RECORDS SHOWN —

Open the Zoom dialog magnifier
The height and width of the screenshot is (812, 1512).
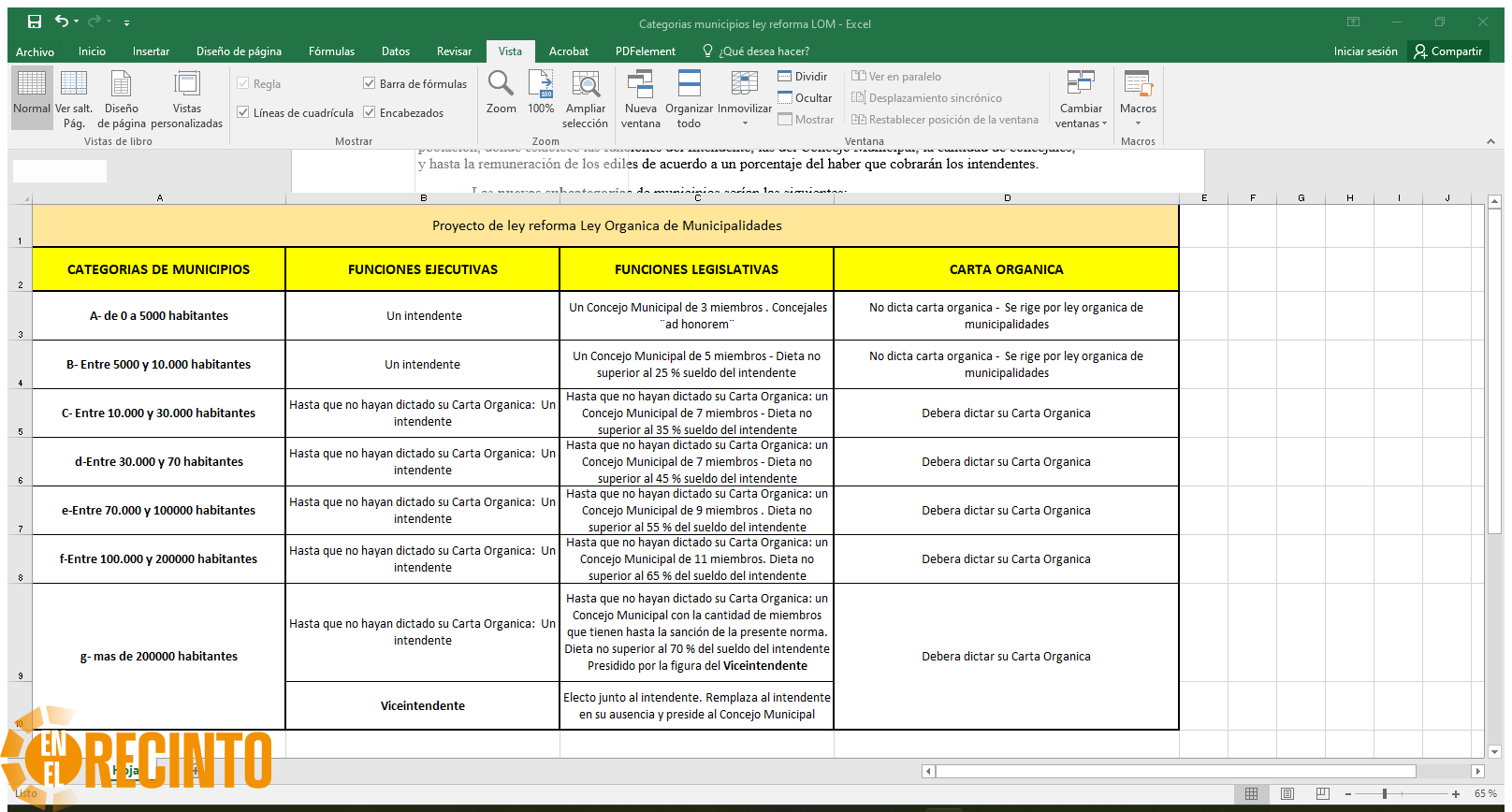tap(501, 93)

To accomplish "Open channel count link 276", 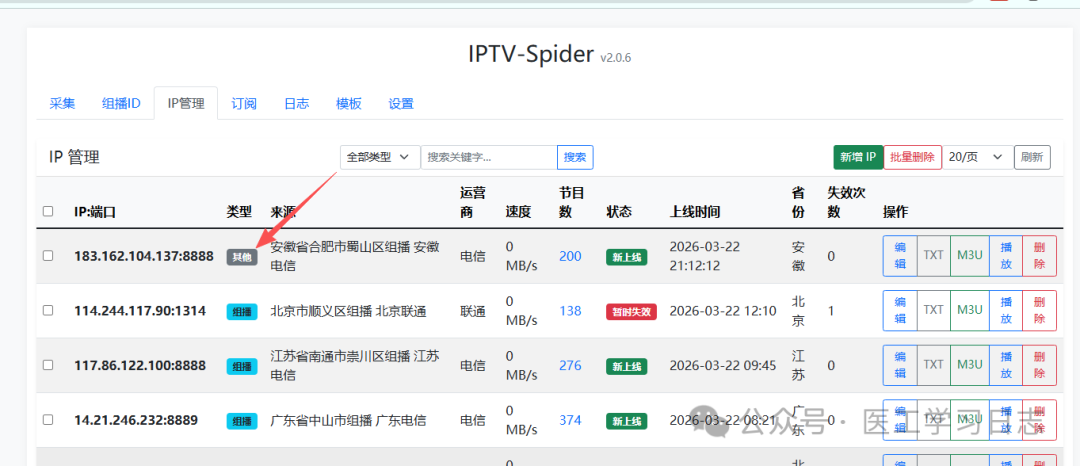I will [570, 365].
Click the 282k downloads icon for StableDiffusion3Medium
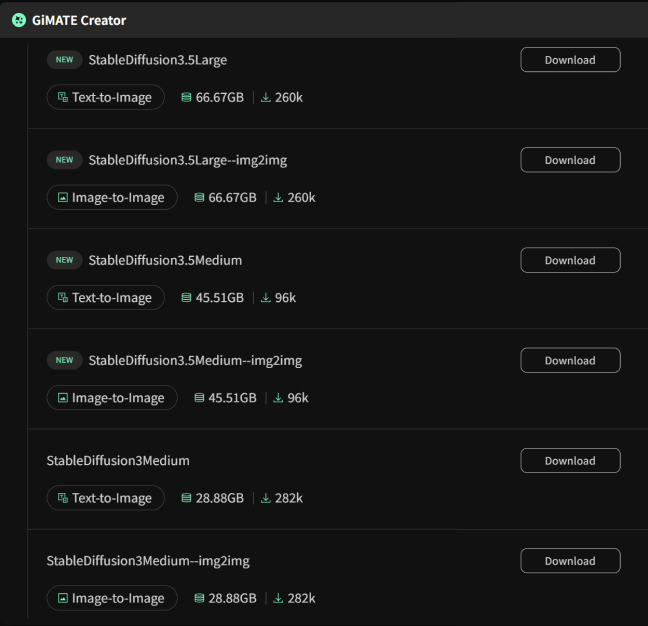648x626 pixels. [x=266, y=498]
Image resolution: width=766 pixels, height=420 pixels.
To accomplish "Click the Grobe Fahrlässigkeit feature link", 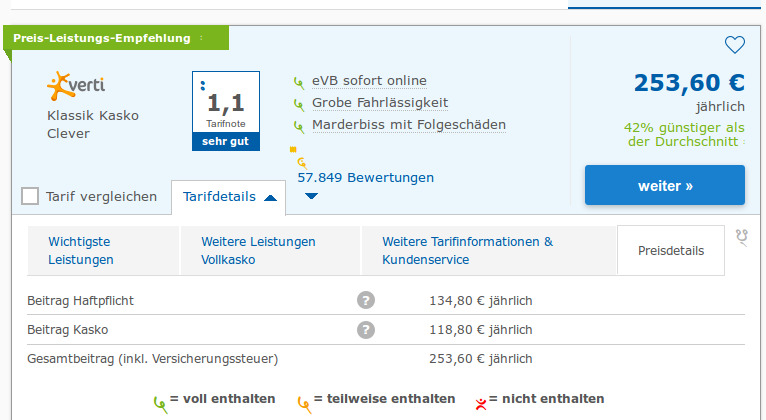I will click(x=379, y=103).
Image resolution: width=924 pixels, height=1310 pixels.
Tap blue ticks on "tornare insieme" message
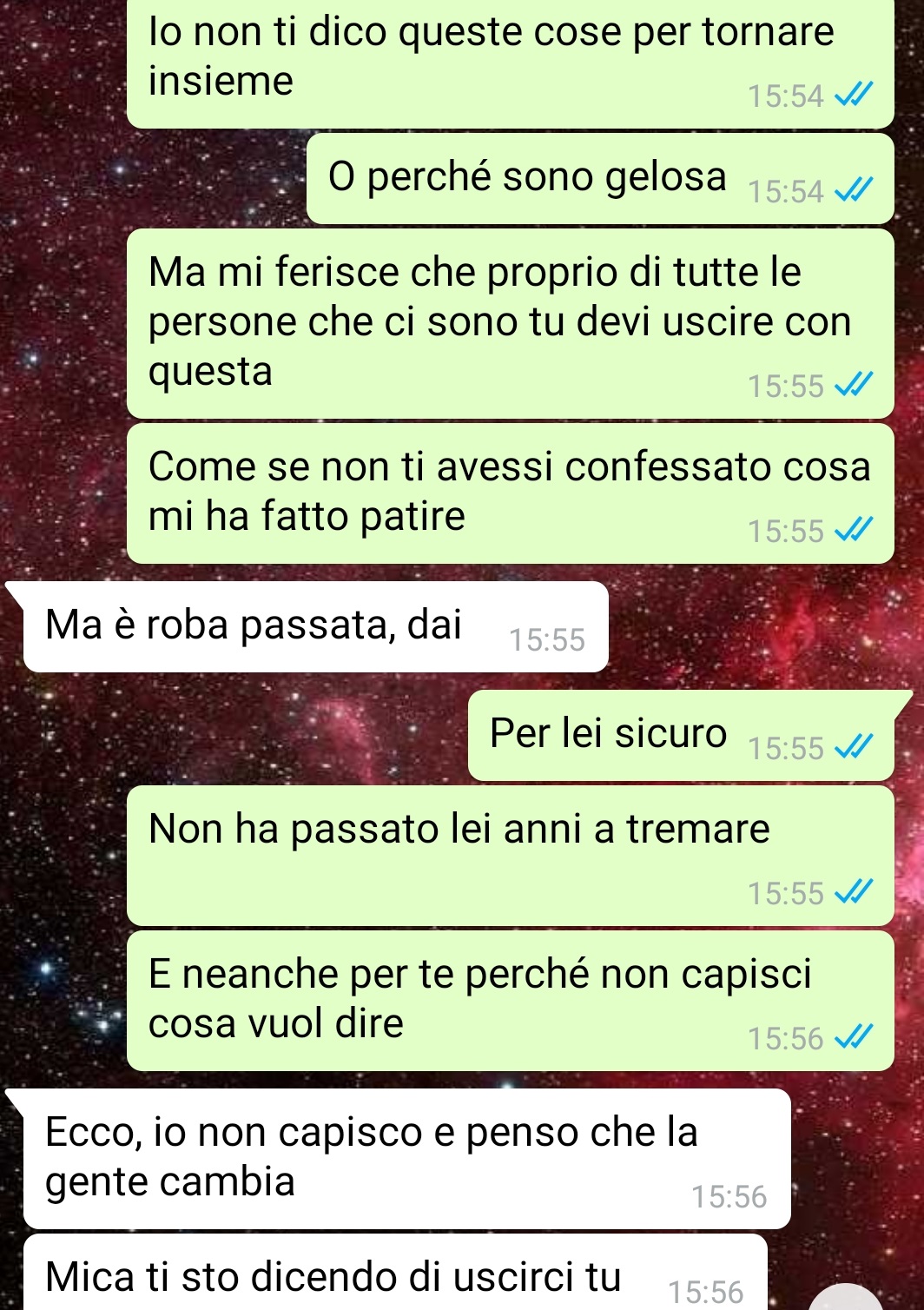853,95
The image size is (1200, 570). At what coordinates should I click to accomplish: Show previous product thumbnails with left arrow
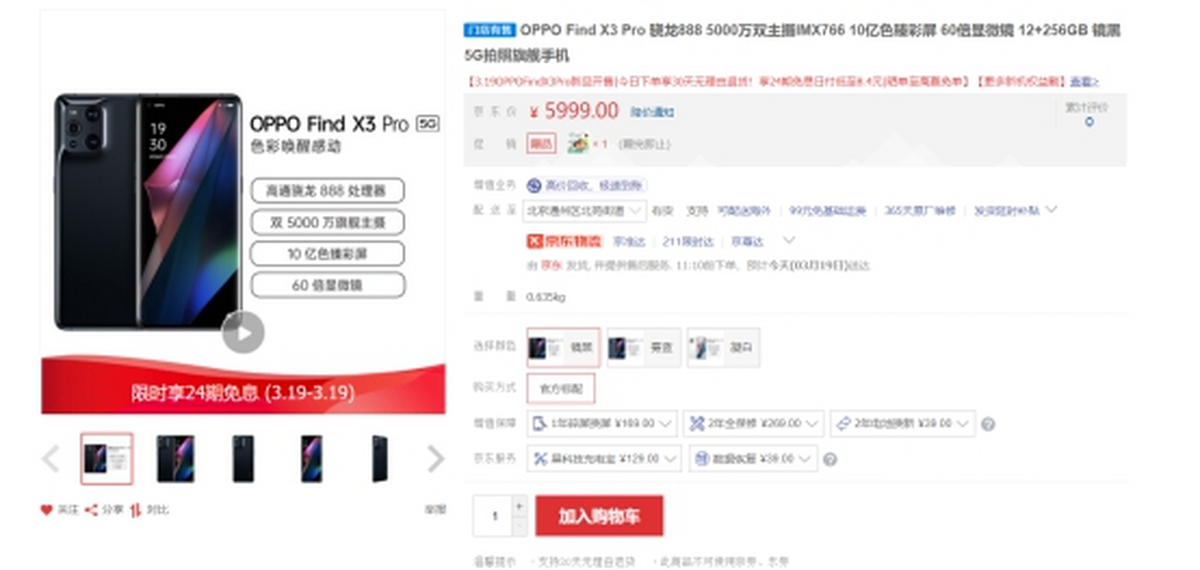point(51,459)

YOUR TASK —
In the records above, how many lines hold the string "resolution"? Respond with that number only.

EXPECTED OUTPUT —
2